WHAT YOU WILL DO :: Go through the lines below and copy each one that holds the string "agent".

AVAILABLE DATA ::
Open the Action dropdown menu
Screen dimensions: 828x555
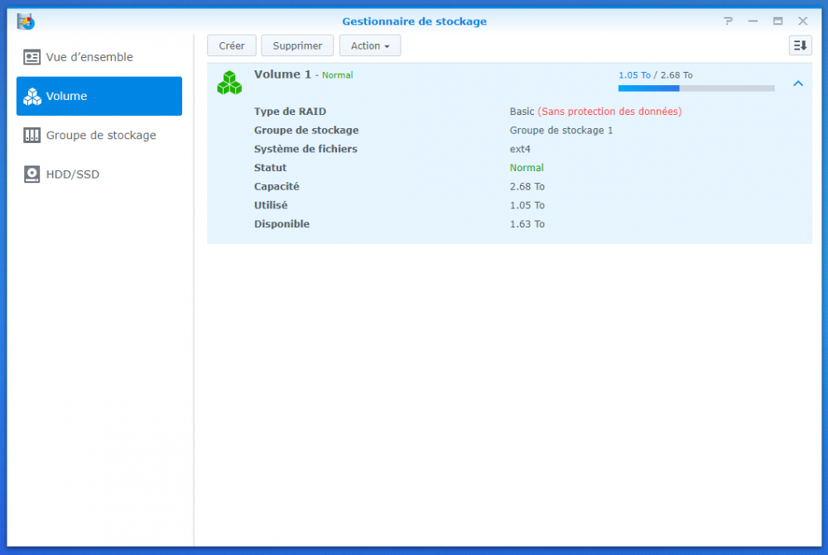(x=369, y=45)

...

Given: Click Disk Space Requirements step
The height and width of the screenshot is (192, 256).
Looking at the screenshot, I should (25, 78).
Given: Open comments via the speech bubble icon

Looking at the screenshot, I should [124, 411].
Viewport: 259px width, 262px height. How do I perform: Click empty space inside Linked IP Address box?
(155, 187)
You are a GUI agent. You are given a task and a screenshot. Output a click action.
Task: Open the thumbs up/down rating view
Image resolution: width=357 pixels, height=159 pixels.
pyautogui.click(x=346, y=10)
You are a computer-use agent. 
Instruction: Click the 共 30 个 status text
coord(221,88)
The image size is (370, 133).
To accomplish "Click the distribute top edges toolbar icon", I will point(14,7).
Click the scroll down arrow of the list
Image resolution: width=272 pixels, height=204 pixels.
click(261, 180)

SOLUTION ::
You are a GUI agent. You are given a task and a screenshot. Output a click action.
You are a computer-use agent. 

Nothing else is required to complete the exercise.